If pictures are present, leave them out, and copy the data word for word.
Given data: Begin
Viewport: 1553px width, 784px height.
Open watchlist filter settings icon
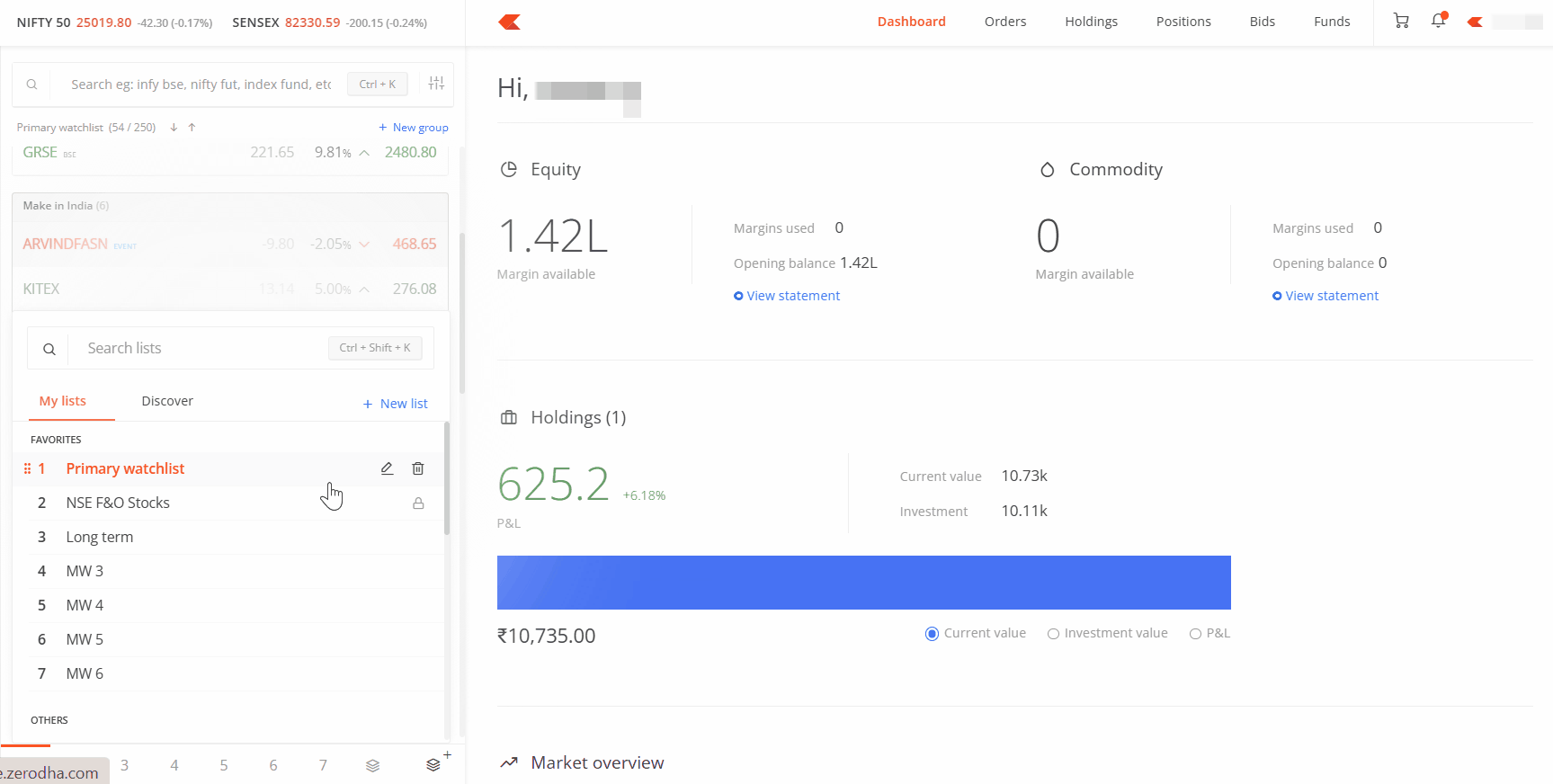pos(436,84)
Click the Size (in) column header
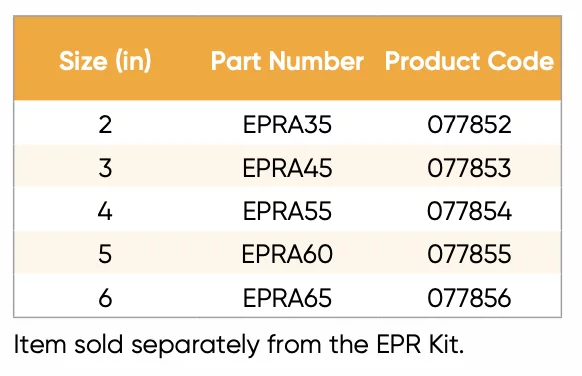The image size is (582, 376). coord(105,61)
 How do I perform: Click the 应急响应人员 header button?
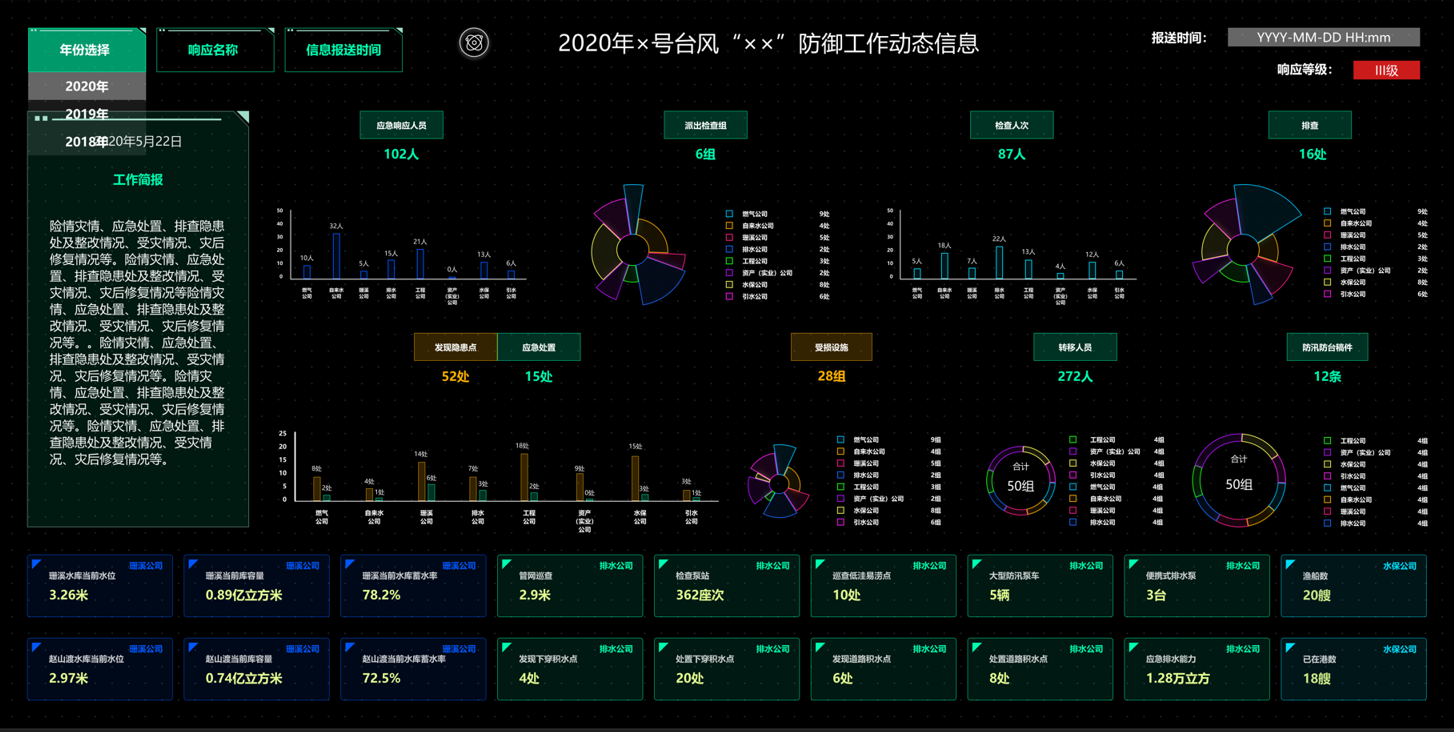[x=401, y=126]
Given data: End
### Exercise solution
Viewport: 1553px width, 784px height.
Open watchlist filter settings icon
pos(436,84)
Click the Size (in) column header
The image size is (582, 376). coord(105,61)
 How do I perform: Click the 应急响应人员 header button?
[x=401, y=126]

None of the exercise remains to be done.